会談にはすべての民族代表が参加したわけではなく、少数民族の「総意」が
あったとはいえない。アウンサン将軍にしてもビルマ人を代表していたか
という問題もある。しかし、少数民族問題解決の糸口はまず自治を容認する
ことにあるのではないか。


ロヒンギャの問題は国籍に加えて「民族」なのかという難問も絡んで複雑だ。
「国民」を定義した国籍法は1982年に施行され、第1次英緬(ビルマ)戦争
前年の1823年を境としてそれ以前に住んでいた人に国籍を与え、以後の人た
ちと区別した。ロヒンギャは昔からの住人も含めガンジス川河口・ベンガル地
方からの「不法移民」とみなされた。

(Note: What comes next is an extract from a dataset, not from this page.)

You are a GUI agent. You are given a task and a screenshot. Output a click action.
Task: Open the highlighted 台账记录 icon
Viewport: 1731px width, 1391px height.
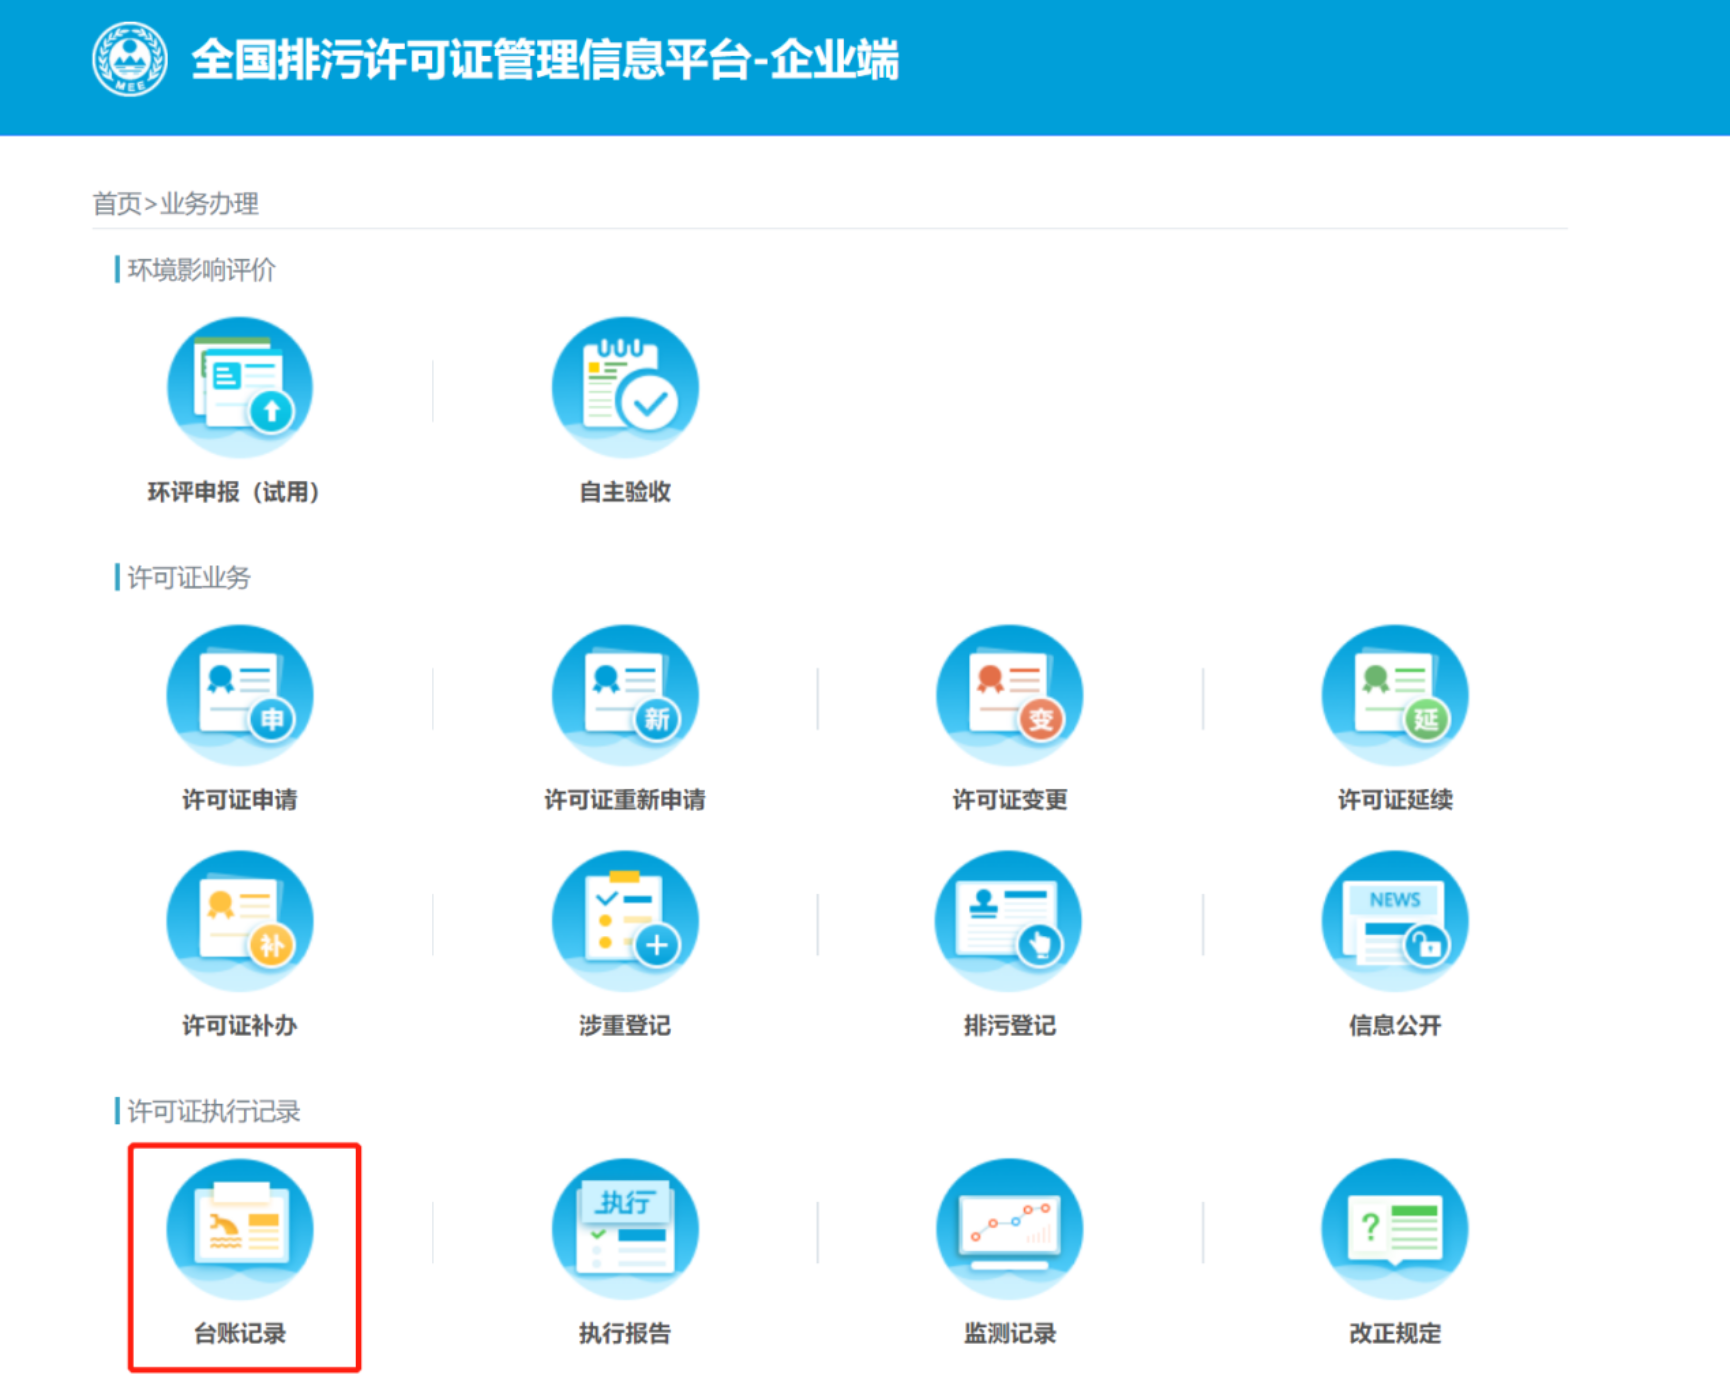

多くのビルマ人はその不合理性に真摯に
向き合うことはなかった。




ミャンマーがこれからどのような時代を迎えるかはわからない。
自由で民主的な社会を取り戻しても、パンロン協定の履行と国籍法の改正が
ない限り、ミャンマーが「ビルマ人国家」から脱却することはできない。
そのときは来るのか。そしてビルマ人はそのような国の在り方を思い描くのだろうか。